More: Financial Rounds (Apr. 5) points out that we shouldn’t assume the legal finance company is actually pocketing an extraordinarily high overall return on its cash advances since in cases where client/plaintiffs obtain neither a verdict nor a settlement it will lose the money. Fair enough; but once again suggestive of the near-parallel with subprime lenders, many of which also must write off a nontrivial share of debt holdings as uncollectable. Do legal finance companies (which of course can screen for case “collateral” based on quality) in fact suffer a rate of nonpayment that much exceeds that of so-called predatory lenders? It would be interesting to find out.

Gerry Spence’s Trial Lawyers College

The Wyoming injury lawyer is known for his extended rants on the theme of the People versus the Interests, which makes it piquant to see his name turn up so prominently among exploiters of a federal tax provision intended to benefit the needy, in this case — through his Trial Lawyers College — allowing him to maintain his control over a spectacular 220-acre ranch while dodging the taxman. ABC News has the details (Jake Tapper and Avery Miller, “Wealthy Cash In on Charity Tax Loophole”, Mar. 24). Trial lawyer/blogger Mike Cernovich, a satisfied customer of Spence’s seminar operation, praised it here, while his co-blogger Norm Pattis more recently noted the tax-avoidance story.

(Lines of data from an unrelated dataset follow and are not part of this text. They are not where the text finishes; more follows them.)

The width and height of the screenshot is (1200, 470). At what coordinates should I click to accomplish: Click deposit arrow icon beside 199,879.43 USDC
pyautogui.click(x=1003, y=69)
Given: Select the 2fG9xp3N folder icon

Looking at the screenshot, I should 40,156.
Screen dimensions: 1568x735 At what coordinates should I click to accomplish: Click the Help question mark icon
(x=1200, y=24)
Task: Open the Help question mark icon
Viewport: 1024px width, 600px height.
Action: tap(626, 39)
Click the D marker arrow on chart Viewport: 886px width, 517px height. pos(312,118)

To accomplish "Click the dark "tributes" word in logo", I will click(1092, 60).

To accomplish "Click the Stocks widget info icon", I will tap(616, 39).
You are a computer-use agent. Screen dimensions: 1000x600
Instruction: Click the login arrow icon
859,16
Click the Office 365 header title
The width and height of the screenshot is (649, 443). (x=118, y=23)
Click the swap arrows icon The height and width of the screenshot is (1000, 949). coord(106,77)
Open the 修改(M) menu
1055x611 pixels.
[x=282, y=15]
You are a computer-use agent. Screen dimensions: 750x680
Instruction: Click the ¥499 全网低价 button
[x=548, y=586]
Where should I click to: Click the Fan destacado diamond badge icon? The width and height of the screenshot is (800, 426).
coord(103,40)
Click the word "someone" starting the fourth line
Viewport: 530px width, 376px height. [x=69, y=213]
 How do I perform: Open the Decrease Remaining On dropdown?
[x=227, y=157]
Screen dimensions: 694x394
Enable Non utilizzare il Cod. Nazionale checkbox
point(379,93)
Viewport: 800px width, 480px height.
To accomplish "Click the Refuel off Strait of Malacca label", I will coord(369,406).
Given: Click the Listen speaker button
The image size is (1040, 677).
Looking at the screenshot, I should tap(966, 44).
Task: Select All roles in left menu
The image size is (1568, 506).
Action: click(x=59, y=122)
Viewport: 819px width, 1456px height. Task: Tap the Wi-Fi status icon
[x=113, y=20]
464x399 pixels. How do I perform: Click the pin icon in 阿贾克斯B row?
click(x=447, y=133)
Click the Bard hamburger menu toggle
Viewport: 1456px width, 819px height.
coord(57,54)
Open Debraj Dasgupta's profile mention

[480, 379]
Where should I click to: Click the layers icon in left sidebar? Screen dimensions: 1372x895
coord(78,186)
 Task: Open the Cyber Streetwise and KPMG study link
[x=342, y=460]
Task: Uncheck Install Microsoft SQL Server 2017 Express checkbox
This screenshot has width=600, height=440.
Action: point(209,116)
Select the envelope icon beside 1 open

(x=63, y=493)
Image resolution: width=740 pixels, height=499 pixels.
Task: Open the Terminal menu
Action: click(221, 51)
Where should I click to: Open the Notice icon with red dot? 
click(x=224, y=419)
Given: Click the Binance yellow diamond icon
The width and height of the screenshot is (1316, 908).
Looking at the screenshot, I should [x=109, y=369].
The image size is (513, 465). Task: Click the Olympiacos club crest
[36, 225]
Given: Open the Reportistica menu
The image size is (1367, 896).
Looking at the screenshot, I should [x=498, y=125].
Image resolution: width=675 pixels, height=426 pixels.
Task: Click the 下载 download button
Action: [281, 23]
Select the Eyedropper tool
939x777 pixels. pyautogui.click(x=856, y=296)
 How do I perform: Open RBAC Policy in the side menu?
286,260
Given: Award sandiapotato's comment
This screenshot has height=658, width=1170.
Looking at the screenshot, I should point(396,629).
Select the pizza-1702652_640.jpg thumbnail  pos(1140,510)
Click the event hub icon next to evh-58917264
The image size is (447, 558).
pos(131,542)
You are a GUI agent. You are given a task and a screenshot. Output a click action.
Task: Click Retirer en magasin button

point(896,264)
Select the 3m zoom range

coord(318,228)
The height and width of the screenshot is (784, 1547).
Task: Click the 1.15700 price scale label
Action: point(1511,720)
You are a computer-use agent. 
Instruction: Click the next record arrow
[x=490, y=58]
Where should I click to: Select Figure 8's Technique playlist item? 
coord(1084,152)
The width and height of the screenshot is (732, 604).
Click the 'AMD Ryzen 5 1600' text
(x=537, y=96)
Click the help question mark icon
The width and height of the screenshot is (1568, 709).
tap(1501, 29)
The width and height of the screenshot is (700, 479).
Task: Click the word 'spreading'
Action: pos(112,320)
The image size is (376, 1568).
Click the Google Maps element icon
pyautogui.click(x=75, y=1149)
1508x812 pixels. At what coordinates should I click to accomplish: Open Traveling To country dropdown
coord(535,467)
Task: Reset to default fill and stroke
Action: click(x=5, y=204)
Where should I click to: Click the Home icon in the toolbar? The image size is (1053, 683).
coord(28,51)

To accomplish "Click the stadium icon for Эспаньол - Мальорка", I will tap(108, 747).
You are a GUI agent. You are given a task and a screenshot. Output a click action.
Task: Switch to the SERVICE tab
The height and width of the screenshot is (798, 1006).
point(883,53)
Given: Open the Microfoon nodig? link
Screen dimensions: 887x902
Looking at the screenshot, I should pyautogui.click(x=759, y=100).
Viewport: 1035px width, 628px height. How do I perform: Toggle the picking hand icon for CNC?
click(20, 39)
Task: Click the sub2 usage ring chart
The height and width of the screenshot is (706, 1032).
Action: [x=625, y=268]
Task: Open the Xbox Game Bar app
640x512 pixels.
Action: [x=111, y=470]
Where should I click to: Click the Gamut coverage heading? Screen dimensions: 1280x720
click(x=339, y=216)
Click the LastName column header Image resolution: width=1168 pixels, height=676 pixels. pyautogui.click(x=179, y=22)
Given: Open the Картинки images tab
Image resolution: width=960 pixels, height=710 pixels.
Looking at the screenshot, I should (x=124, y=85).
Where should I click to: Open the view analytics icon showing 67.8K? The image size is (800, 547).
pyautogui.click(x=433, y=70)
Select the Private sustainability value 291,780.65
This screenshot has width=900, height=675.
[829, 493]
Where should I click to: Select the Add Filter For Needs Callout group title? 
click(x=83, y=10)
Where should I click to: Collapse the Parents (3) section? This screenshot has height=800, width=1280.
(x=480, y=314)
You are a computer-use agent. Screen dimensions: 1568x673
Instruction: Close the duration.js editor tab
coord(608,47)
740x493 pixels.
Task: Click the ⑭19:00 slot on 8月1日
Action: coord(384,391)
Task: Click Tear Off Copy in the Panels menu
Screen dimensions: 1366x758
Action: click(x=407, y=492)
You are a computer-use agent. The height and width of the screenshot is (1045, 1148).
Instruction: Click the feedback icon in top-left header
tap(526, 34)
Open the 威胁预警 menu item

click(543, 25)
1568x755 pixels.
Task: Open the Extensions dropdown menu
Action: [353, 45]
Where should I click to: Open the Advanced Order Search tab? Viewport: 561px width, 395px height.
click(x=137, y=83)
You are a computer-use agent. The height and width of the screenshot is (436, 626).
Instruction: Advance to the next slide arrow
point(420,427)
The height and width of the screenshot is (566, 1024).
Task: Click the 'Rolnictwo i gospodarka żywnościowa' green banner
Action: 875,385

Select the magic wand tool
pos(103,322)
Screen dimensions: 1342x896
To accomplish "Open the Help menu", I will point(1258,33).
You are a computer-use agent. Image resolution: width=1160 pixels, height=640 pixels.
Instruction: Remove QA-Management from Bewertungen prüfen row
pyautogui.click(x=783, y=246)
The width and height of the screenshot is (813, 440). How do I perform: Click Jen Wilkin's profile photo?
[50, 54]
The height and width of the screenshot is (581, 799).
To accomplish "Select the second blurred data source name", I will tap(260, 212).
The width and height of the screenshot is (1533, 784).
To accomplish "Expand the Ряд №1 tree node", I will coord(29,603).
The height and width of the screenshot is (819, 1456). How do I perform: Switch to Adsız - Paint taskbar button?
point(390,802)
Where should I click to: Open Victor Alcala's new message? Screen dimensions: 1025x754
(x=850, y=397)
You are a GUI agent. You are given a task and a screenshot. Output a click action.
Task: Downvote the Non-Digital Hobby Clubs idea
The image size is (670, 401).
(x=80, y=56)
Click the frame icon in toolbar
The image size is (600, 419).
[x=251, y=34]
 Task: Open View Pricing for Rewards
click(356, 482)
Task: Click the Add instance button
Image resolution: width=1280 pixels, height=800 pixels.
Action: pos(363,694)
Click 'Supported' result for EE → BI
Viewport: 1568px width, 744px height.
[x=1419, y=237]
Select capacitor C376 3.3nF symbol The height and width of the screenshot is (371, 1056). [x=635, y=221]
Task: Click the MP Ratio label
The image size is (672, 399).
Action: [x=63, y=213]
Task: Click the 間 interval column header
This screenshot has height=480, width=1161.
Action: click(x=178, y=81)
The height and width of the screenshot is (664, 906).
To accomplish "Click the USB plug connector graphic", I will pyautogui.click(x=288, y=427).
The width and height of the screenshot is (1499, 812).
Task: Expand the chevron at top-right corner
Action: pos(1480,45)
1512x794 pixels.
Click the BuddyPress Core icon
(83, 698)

N.J. appeals court: parents can’t waive kids’ rights

A New Jersey appellate panel, split 2-1, has ruled that parents can’t sign a legally binding waiver of their kids’ right to sue a skateboard park for injuries. And kids can’t sign such a waiver either. If the result is that one or another recreational activity just isn’t offered to kids at all, well, tough noogies. Appeal is likely, but for now the message is: your family’s right to sue is far too important to let you decide whether to give it away. And quit that muttering about “choice”, bud; we’re making the choices around here. (Henry Gottlieb, “Parents Can’t Waive Child’s Right to Sue for Skateboard Park Injuries”, New Jersey Law Journal, Mar. 24). For more on kids’ recreation, follow these links as well as the many newer links on our personal responsibility page.

Lotteries about lotteries

Because of a misprinted number in a New York Daily News circulation-boosting game called Scratch n’ Match, hundreds of people thought they’d won the top $100,000 prize. The rules printed on the back of each ticket specify that there is to be no liability “in the event of printing, production or other error”, but Queens attorney Steven Gildin says the News can’t “cower behind fine print”: “Thousands of people thought they had their shot at the American dream”. And now, to give them that shot, he and other lawyers are preparing lawsuits. “A lot of people keep their hopes alive on these lotteries,” said one of Gildin’s law partners referring, it would seem from context, to the scratch-off tickets rather than the courtroom filings. (Clyde Haberman, “American Dreaming? Take a Number”, New York Times, Apr. 1).